> _EXERCISE DESCRIPTION_:
Whenever a line below mentions the word "agent", that line should be copied.

* * *

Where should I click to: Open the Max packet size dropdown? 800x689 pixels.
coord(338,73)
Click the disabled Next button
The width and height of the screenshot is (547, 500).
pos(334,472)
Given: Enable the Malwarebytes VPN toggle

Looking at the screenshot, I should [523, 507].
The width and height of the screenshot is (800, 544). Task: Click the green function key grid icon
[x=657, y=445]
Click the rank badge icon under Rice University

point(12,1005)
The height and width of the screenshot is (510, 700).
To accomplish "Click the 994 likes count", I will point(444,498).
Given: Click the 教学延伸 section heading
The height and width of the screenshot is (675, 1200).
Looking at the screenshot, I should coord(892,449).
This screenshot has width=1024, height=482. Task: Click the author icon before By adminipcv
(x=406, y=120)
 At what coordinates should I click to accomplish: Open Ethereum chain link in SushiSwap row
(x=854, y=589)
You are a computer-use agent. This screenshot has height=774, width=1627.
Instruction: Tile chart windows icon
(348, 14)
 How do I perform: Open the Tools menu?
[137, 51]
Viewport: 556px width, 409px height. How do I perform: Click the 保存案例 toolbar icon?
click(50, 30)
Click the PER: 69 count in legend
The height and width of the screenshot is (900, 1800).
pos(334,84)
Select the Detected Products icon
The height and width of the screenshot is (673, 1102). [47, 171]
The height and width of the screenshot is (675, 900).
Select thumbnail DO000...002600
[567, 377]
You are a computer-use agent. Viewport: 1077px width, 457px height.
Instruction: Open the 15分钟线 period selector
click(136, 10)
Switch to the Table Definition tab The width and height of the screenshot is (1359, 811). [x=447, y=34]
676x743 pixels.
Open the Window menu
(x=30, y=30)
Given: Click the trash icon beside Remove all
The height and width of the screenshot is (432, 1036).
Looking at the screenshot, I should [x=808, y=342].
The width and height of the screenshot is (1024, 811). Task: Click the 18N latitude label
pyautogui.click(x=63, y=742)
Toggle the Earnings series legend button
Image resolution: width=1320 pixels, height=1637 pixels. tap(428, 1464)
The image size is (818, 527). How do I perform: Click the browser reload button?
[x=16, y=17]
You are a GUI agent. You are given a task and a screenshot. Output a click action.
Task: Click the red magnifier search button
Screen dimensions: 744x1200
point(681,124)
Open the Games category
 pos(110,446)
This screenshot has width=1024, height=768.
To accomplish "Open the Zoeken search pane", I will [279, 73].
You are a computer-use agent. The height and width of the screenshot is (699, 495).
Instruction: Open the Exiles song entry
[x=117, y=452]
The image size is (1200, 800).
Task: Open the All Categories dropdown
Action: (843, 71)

* * *

> _SOLUTION_:
You are a computer-use agent. This screenshot has height=774, width=1627.
You are a computer-use agent. Viewport: 1077px width, 457px height.
You are a GUI agent. You are given a task and a screenshot. Output a click action.
You are a computer-use agent. The height and width of the screenshot is (699, 495).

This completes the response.